_Required task_. How many lines of the listing below contain the string "will", matching case exactly? Reply with the number alone.

_Data entries_.

· · · · · · ·

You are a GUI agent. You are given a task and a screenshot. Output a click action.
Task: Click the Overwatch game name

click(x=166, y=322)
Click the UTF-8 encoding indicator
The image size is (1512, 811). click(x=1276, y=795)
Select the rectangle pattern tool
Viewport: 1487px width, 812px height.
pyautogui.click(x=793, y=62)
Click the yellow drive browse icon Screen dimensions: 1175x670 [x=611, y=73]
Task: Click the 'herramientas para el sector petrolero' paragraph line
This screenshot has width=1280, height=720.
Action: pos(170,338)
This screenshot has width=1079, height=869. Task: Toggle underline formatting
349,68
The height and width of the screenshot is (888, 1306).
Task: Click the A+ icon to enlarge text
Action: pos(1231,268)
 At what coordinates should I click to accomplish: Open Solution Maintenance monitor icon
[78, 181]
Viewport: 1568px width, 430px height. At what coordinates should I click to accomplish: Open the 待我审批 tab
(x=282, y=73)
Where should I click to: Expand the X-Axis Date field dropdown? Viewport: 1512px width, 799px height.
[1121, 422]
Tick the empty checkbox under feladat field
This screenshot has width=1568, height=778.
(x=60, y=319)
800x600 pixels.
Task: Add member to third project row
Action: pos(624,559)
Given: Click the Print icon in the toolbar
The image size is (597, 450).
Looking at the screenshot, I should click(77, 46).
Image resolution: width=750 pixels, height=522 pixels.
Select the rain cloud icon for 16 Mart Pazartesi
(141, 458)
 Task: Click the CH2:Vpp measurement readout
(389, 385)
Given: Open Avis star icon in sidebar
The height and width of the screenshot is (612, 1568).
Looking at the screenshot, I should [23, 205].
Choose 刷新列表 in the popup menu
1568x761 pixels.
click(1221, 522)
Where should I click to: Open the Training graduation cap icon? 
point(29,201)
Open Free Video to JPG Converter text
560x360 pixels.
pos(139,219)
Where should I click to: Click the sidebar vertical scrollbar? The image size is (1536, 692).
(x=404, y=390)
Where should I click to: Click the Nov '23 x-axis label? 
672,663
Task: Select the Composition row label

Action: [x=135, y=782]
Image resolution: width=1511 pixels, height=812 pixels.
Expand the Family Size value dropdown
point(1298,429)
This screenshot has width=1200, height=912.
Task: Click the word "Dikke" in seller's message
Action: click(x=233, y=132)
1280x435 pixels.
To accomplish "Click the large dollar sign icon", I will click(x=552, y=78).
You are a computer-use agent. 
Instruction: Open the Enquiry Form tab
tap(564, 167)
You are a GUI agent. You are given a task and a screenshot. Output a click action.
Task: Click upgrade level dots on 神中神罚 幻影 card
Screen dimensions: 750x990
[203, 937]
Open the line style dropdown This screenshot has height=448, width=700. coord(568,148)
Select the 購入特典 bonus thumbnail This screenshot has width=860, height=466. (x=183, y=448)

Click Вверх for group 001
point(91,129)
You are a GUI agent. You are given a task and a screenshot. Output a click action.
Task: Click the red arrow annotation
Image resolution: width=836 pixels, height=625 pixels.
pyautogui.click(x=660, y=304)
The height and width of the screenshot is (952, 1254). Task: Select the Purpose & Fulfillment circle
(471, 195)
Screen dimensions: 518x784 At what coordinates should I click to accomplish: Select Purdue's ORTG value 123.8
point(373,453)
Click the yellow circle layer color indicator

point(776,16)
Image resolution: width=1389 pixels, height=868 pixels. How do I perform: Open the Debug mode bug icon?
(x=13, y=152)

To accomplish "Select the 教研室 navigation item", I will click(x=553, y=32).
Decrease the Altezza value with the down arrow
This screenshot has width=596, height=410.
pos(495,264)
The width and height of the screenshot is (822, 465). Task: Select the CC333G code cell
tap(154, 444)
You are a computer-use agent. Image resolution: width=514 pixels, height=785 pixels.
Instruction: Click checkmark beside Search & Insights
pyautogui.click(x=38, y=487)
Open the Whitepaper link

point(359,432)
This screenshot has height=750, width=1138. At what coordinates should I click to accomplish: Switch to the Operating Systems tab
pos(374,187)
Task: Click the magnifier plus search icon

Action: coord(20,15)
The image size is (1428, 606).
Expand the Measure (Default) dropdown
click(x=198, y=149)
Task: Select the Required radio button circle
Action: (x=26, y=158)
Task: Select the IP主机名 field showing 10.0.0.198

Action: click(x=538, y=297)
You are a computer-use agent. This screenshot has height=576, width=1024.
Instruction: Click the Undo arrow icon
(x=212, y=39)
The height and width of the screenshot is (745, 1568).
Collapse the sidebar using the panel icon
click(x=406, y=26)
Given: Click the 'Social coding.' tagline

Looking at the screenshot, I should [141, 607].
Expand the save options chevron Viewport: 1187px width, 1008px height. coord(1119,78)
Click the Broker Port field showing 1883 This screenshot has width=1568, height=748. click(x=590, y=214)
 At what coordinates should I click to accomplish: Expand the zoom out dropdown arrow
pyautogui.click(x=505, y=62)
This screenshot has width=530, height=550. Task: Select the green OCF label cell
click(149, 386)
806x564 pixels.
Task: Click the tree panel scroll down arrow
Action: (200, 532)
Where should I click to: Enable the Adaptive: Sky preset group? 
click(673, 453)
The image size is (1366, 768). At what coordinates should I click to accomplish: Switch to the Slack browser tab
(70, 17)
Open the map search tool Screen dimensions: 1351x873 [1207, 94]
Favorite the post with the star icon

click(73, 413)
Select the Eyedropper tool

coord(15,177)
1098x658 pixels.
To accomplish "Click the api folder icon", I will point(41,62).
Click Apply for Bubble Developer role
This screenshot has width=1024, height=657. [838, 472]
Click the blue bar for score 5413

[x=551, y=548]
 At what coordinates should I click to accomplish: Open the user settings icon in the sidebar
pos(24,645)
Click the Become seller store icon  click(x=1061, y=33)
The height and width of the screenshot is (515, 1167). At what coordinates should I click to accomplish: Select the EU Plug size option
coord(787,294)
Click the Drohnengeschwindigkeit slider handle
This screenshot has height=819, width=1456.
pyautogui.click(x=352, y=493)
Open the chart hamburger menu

· · · · · · ·

_Task output_. 3